Dot Wordsworth

Why twerking sounds so stupid

Blame Widow Twankey. And the Beggar's Opera. And J.R.R. Tolkien

issue 14 December 2013
The Widow Twankey first appeared on stage in 1861. At that time daily papers listed on Boxing Day dozens of novelty-stuffed pantomimes. But as far as I can make out, Aladdin, or, The Wonderful Scamp, in which the widow, played by James Rogers, made her entrance, was not a Christmas pantomime but a burlesque, for which the Strand theatre was celebrated. She was first spelled Twankay, being named after a popular variety of green tea.

The origins of the tea’s name (spelled twanky on its first appearance in print in 1840), are as obscure as Chinese geography was then.
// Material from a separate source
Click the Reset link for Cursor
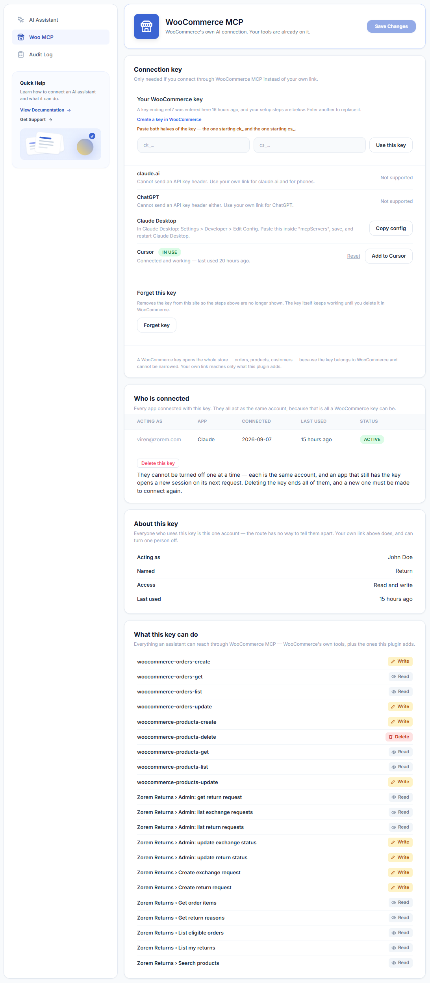Image resolution: width=430 pixels, height=983 pixels. (354, 256)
It was attributed to a dialect version of two streams, a town or a region. In the pantomimic context it is notable that Twankay was Chinese in character, although in (the French version of) the tale from the Arabian Nights from which it derives, all the characters have Arabic names. Aladdin means ‘nobility of the faith’, the faith in question being Islam.

Twankey was easily taken up as a silly name in English because it fitted in with words such as twankydillo, used in folk songs as a refrain. The Oxford English Dictionary records twangdillo from the late 18th century as ‘the twanging of a stringed instrument’. But a song, ‘Jolly Roger Twangdillo of Plowden Hill’, appeared in a collection of earlier ballads published in 1723 by Ambrose Philips, the lampooned rival of Alexander Pope. (Philips gave rise to the term namby-pamby, used satirically of him by the witty Henry Carey, who mocked his dainty poems dedicated to the children of aristocratic patrons: ‘Namby-Pamby, pilly-piss,/ Rhimy-pim’d on Missy Miss.’) The fact is that Twangdillo suited Jolly Roger as a name because, so the great independent historian of slang Eric Partridge knew, twang was a common cant word in the 18th century, equivalent to the modern bonk.

Miley Cyrus performs at the MTV Video Music Awards earlier this year (Photo: Getty)

Miley Cyrus performs at the MTV Video Music Awards earlier this year (Photo: Getty)

In a song by John Gay, the author of The Beggar’s Opera, the refrain is not twankydillo but twinkum-twankum.